Amidst the stress of this year, my father, an amazing photographer and incredibly fit hiker suffered an accident while on a hike and unexpectedly lost his life.

To help process all I was experiencing, I designed a quilt of eyes, full of tears looking out at the world . I drew out and paper-pieced/inset circle eyes and covered them with appliquéd tears. To reiterate what the year meant to me I quilted in repeated 2020s like the Groundhog Day experience of the year along with important phrases or abbreviations of the year from my perspective as a health care worker, a daughter and as a citizen. I literally would come home from my shifts in the ER and hand quilt for hours. It was hard but somehow felt necessary. And at the end of it, I hated this quilt that held so many hard memories. In truth I wanted to burn it in a dramatic, cathartic fire (along with all my saved N95 masks).
Gratefully with the urging of others I held on to the quilt and submitted it to Quiltcon.

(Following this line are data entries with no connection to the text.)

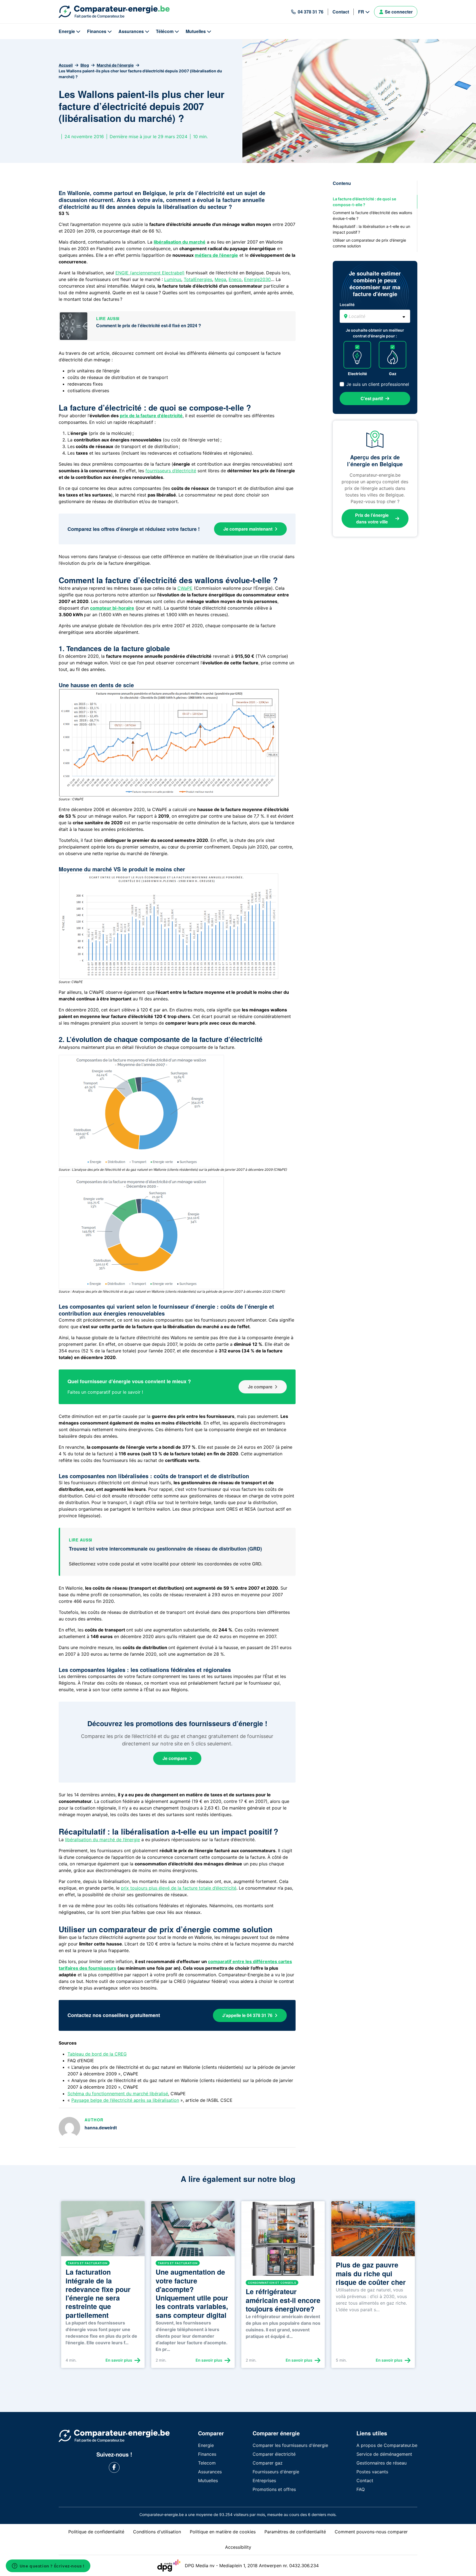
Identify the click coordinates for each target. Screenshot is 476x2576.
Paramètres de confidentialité (295, 2531)
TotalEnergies (198, 279)
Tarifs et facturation (87, 2263)
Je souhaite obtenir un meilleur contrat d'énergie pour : (375, 333)
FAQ (360, 2489)
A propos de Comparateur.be (386, 2445)
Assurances (131, 31)
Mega (220, 279)
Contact (340, 12)
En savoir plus (119, 2360)
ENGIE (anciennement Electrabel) (150, 272)
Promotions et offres (274, 2489)
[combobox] (375, 316)
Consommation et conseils (272, 2282)
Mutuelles (196, 31)
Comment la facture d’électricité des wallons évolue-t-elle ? (372, 215)
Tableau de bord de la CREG (97, 2054)
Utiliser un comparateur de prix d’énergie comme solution (369, 243)
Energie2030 (257, 279)
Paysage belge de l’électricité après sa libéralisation (125, 2100)
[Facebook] (114, 2467)
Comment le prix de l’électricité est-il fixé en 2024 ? (148, 325)
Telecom (207, 2463)
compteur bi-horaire (112, 608)
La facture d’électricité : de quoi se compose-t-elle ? (364, 202)
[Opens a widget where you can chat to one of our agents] (48, 2566)
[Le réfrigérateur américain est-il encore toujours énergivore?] (283, 2240)
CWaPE (185, 588)
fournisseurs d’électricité (170, 470)
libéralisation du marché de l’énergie (102, 1839)
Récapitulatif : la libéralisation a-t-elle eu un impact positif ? (371, 229)
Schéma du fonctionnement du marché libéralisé (117, 2093)
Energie (67, 31)
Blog (84, 65)
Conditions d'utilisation (157, 2531)
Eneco (235, 279)
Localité (347, 304)
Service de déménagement (384, 2454)
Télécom (165, 31)
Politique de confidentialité (96, 2531)
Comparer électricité (274, 2454)
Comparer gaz (268, 2463)
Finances (96, 31)
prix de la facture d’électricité (151, 415)
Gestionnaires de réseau (381, 2463)
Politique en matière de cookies (223, 2531)
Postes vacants (372, 2471)
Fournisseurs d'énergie (276, 2471)
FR (361, 12)
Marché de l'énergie (115, 65)
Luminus (172, 279)
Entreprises (264, 2480)
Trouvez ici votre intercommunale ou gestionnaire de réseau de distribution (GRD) (165, 1548)
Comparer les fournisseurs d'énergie (290, 2445)
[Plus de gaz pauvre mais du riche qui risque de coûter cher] (373, 2231)
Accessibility (238, 2547)
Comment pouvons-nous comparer (371, 2531)
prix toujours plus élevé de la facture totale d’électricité (178, 1888)
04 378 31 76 (310, 12)
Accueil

After my surprise win, I donated the $5,000 winning prize to the charity “Save the Children” as it felt right that a quilt made from sorrow should help allay the sorrow of others.

I ended the hand quilting in my quilt with 2021 instead of 2020 as I wanted the lessons I learned from a hard year to be remembered in the next years forward; that healthcare work even in challenging and scary times is important, that living too much online is not good for ourselves or our country, that systemic racism is a scourge worth fighting against and that resilience in hard times is possible.
The first time I cried real tears for the year was when I received the Best In Show win, a catharsis that I think was the best prize of all.
To all those healthcare workers who lived through this time I see and appreciate you and to all those whose lives were affected directly or indirectly by covid, my heart is with you.